Re: [ccp4bb] Why MAD didn't work but SAD works well

2013-08-23 Thread James Holton
My default MAD strategy is to do single-image inverse beam with round 
robin wavelength changes.  That is:

energy  phi
peak   0
peak 180
remote   0
remote 180
peak1
peak  181
remote1
etc

with one image taken for each line above.   I do this until a full 
sphere is collected for each wavelength (720 images) with an exposure 
time short enough so that the final dose is less than 5 MGy.  On ALS 
8.3.1 that's about 1 second/image.  The 5 MGy comes from the half-dose 
of the fastest-decaying SeMet site I have ever seen (Holton, 2007).  
Once the initial 5 MGy pass is done, then I quadruple the exposure time 
and move the detector a little closer to the sample for another 
sphere.  Moving the detector is to try and put the spots on fresh 
pixels and average over the systematic error associated with using 
exactly the same part of the detector over and over again.  This becomes 
important for Bijvoet ratios less than ~2%.   It is also a good idea to 
always do a full sphere for the same reason: never use the same pixel 
twice.


  The quadrupling of the exposure time is mainly for expediency. Given 
that any rad dam reaction will be essentially exponential, but with an 
unknown half-dose, the best way to sample the curve is with a geometric 
series of exposure times.  Doubling the exposure time increases 
signal/noise by not more than 40%, which seems hardly worth it.  
Quadrupling the exposure doubles the S/N for counting statistics.  So: 
1s, 4s, 16s, and then the crystal is usually pretty dead (at ~0.5 
MGy/min).  This then gives the user the opportunity to do RIP using 
the long exposures as the native.  Or, if there is little damage, they 
can just merge everything together and get the best signal.  The 
influence of read-out noise (if any) also gets effectively washed out in 
the longer exposures.


Now, what I call peak is actually a compromise between the usual 
peak and the inflection.  What I do is split the difference between 
these two for an inf-eak or pea-lection wavelength. From a 
signal-vs-damage point of view this seems to be optimal in my hands.  
Two wavelengths are about twice as good as one, even if the f and f' to 
the remote are only 80% of what they would be at their maxima.  Three 
wavelengths are better than two, but only ~20% better.  I judge this 
by looking at map correlations and the number of sites I can leave 
unmodeled in a 3-wavelength dataset and still get the same map quality 
as a 2-wavelength dataset.  I call such a 2-wavelength dataset DAD, or 
sometimes Bijvoet Anomalous and Dispersive Anomalous Scattering (BADAS).

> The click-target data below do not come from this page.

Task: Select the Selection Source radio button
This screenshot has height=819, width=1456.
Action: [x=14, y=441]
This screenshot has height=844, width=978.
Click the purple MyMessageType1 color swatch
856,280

The only time using the same pixel twice could actually be an advantage 
is if you could somehow put the same spot on the same pixel at two 
different wavelengths.  You can sort of do this by moving the detector 
by a distance proportional to the change in wavelength.  Doesn't work 
exactly because the Ewald sphere is curved and the detector isn't, but 
you can get some spots close.  This might be why Gonzalez et al. 
(2007) noticed that using inflection-and-remote tended to perform better 
than using just the peak.  I haven't done an experiment of my own to 
show this is due to pixel calibration, however.

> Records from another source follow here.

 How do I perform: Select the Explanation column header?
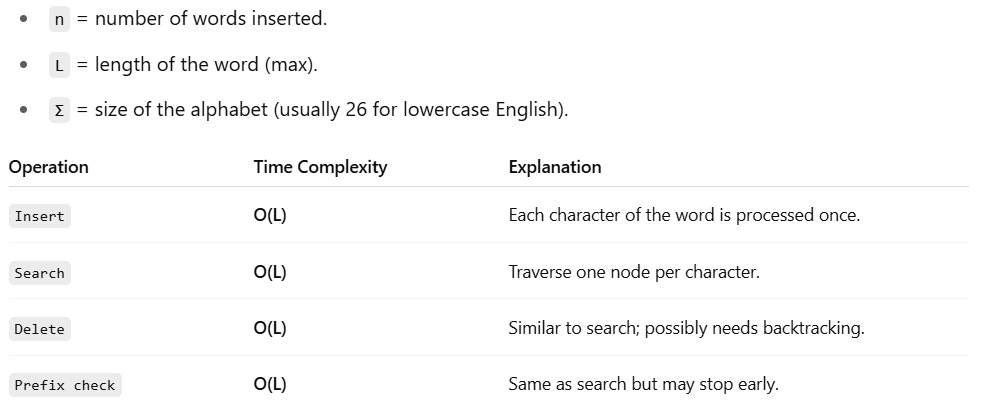[555, 167]
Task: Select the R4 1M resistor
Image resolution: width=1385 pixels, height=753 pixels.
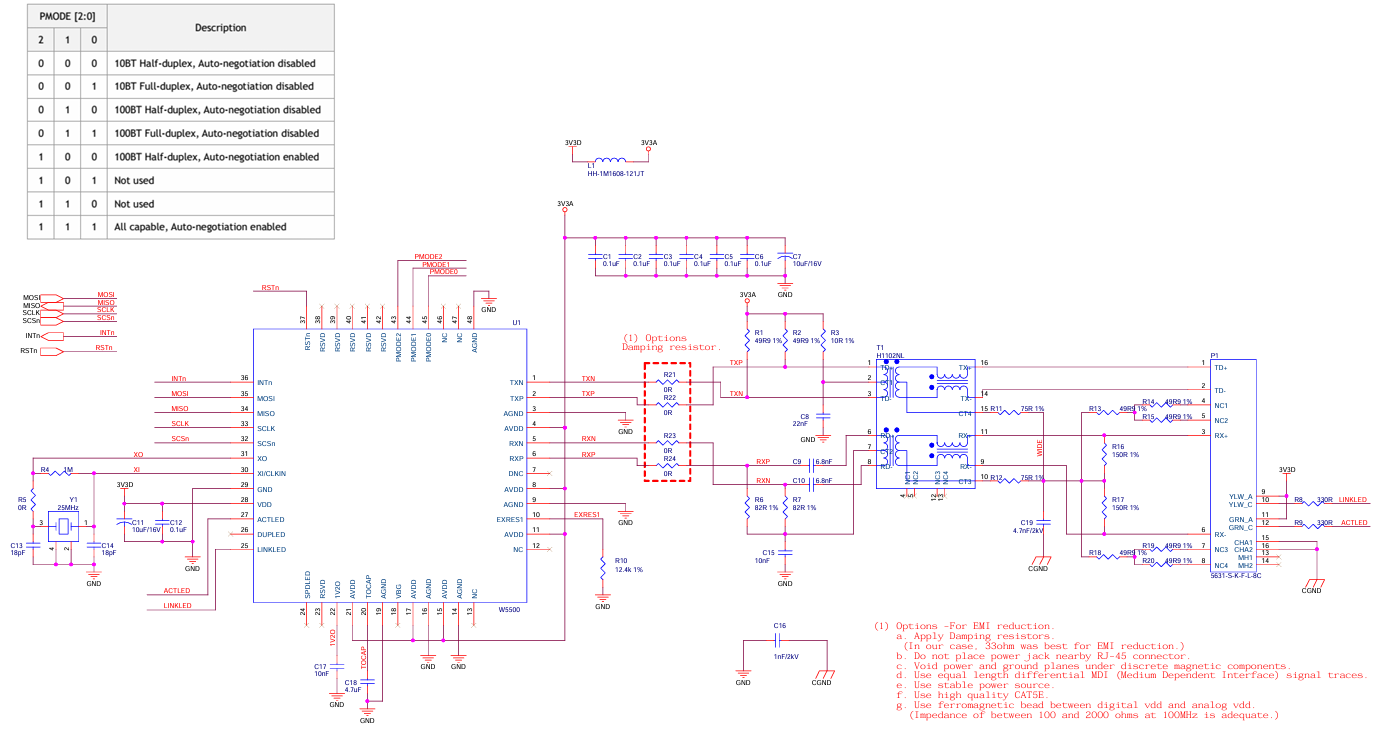Action: pos(66,471)
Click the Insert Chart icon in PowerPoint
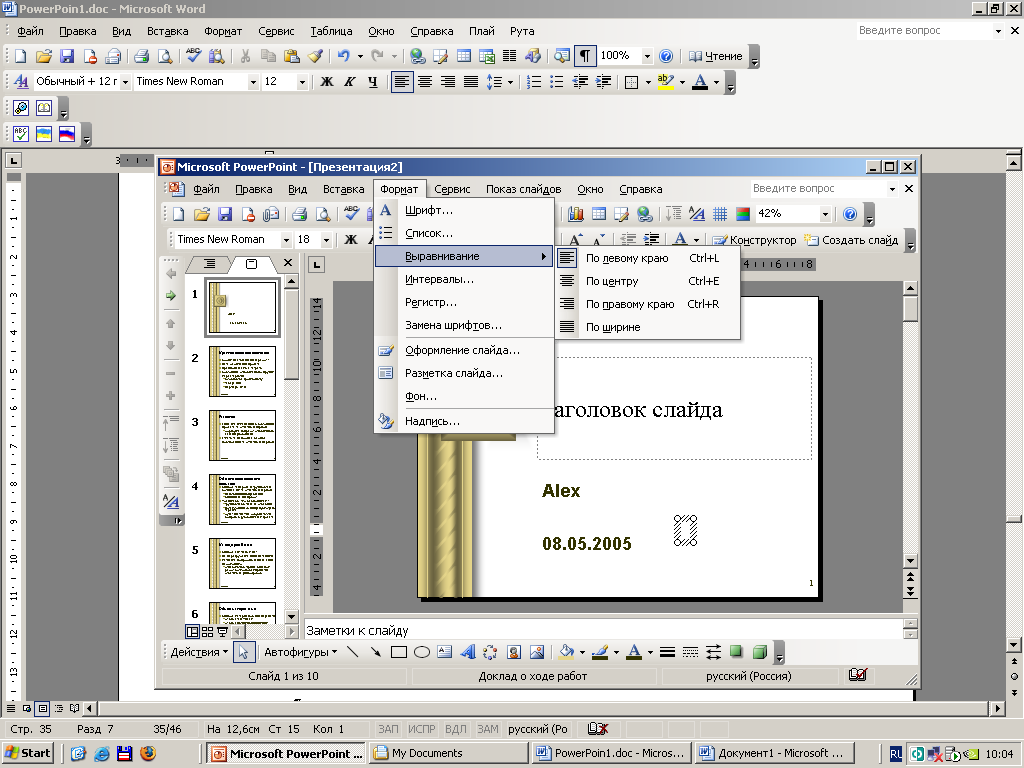The height and width of the screenshot is (768, 1024). coord(576,214)
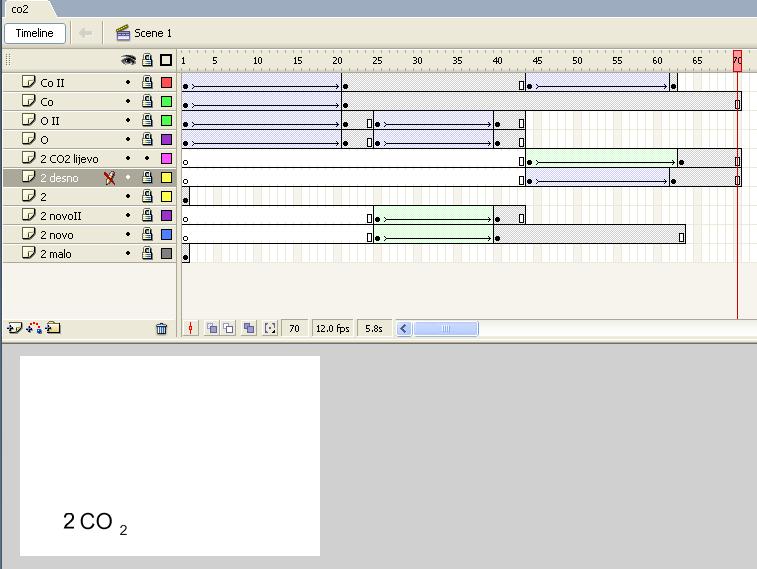Open the Modify Onion Markers menu
757x569 pixels.
click(x=270, y=328)
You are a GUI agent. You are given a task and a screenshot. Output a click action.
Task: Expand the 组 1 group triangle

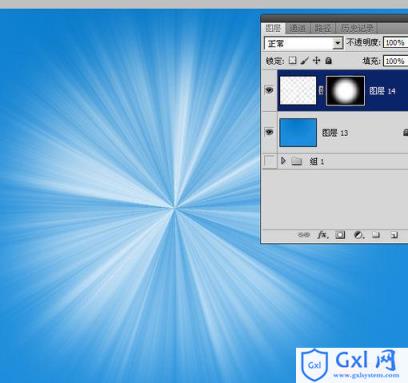click(283, 161)
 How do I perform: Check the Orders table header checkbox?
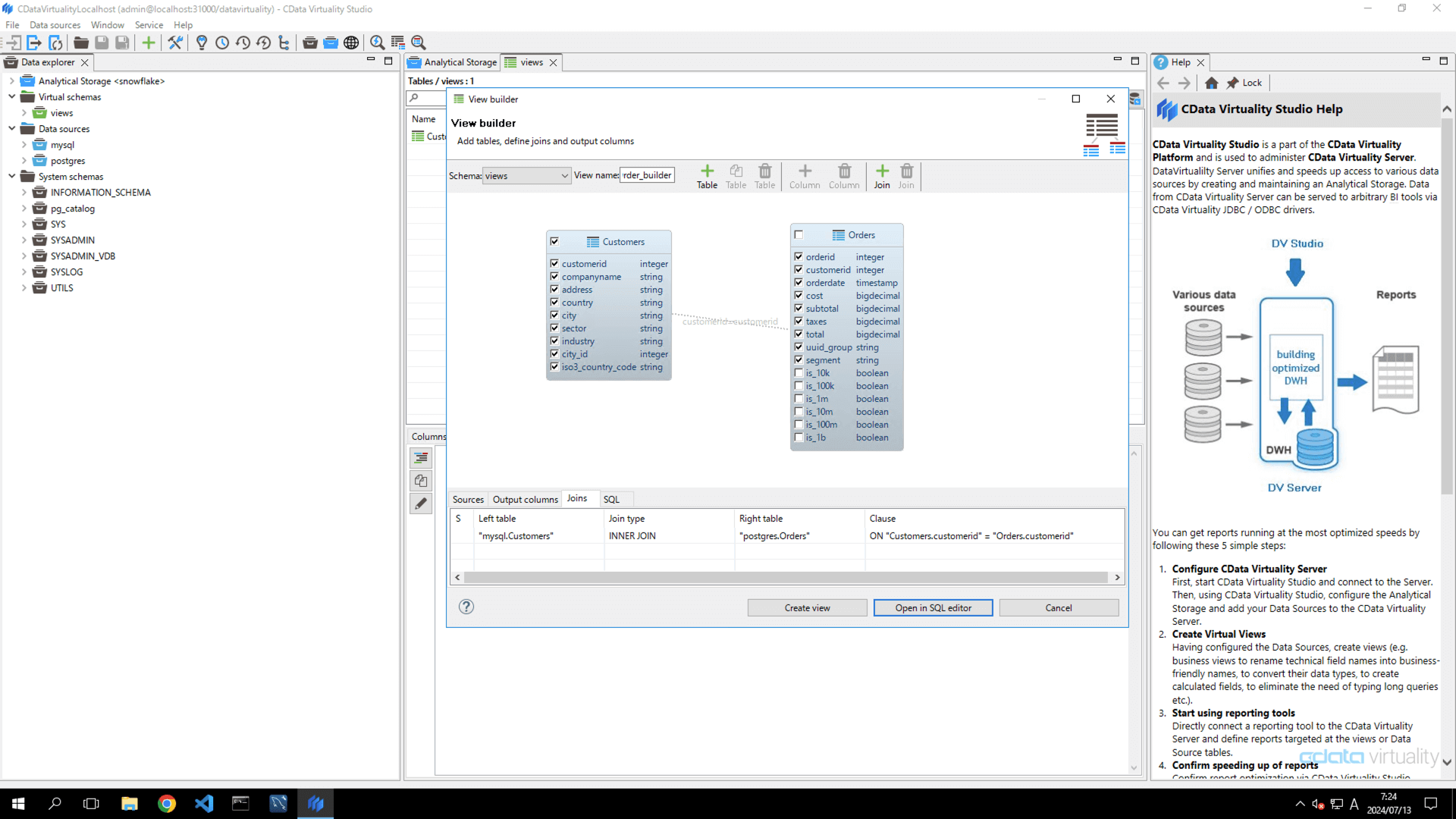[799, 235]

Of course, for most test crystals it doesn't really matter how you 
collect the data because the anomalous signal is so strong relative to 
pixel calibration, or almost any other source of error for that matter.  
The problem with differentiating the efficacy of one strategy over 
another is that the transition between solvable and unsolvable is 
very very sharp.  Basically, phase improvement methods either make your 
phases better or they don't, and then you iterate.  But, in a rad 
dam-limited world (such as a very very small test crystal), the best 
strategy will prevail. The minimum crystal size you should need if you 
do everything right is what is reported by this web page:

http://bl831.als.lbl.gov/xtalsize.html

As for the terms, inverse beam I think came from Stout and Jensen in 
their description of absorption corrections.  It is supposed to be a 
variation on normal beam (which is where the x-ray beam is 
perpendicular to the spindle).  But like most things, the widespread use 
of the term arises because a popular piece of software (BLU-ICE) chose 
to put those words next to a button on the GUI.

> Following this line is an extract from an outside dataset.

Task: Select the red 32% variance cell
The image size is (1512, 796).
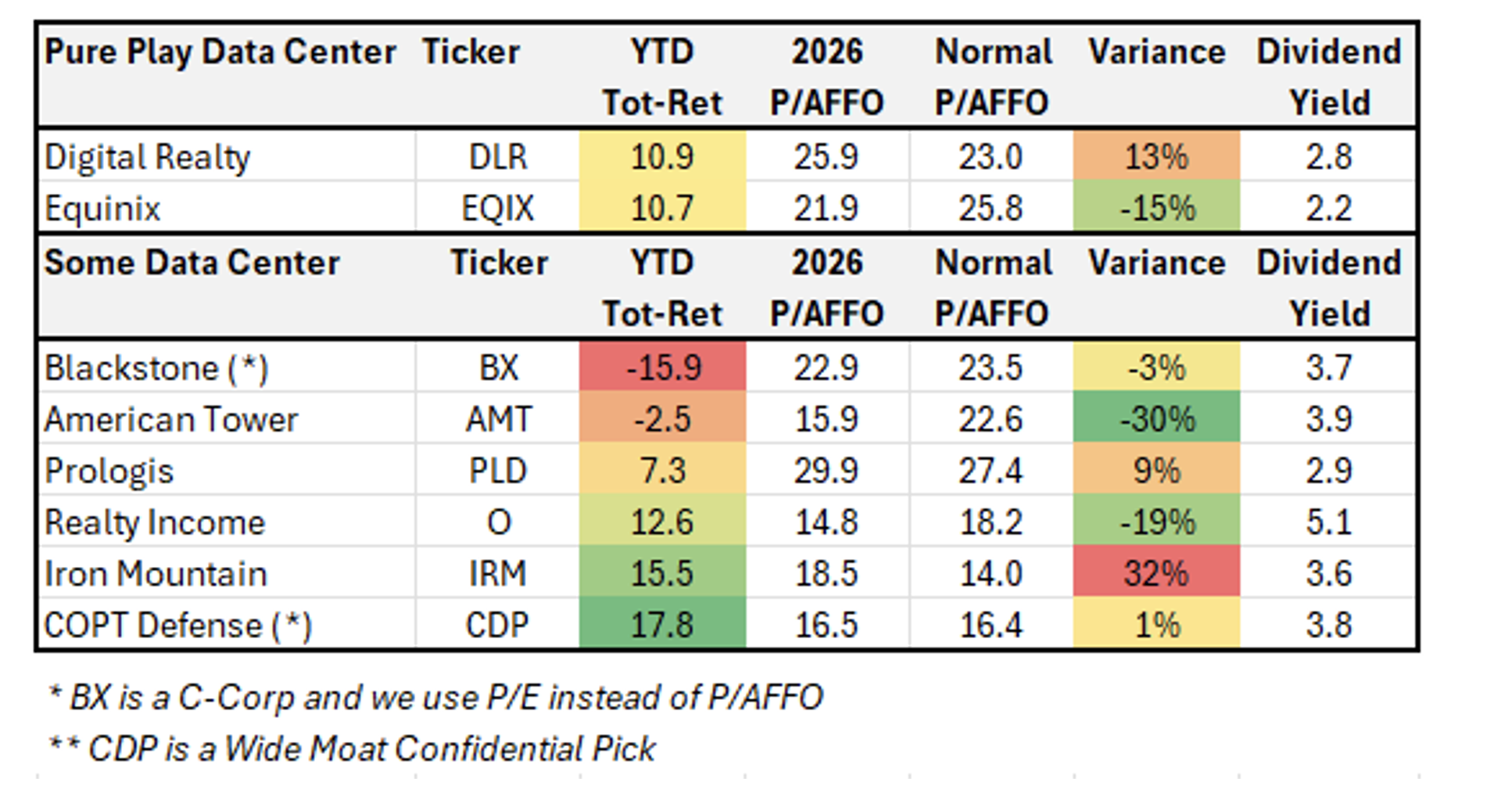Action: pyautogui.click(x=1155, y=574)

The term round robin I take from a simple load-distribution technique 
in computer science where each CPU, network card, etc takes turns 
getting the next job.  This way each of the things being switched up 
gets the same amount of exposure with minimal granularity.  
Apparently, this name is derived from competitive sporting events where 
the athletes do pretty much the same thing.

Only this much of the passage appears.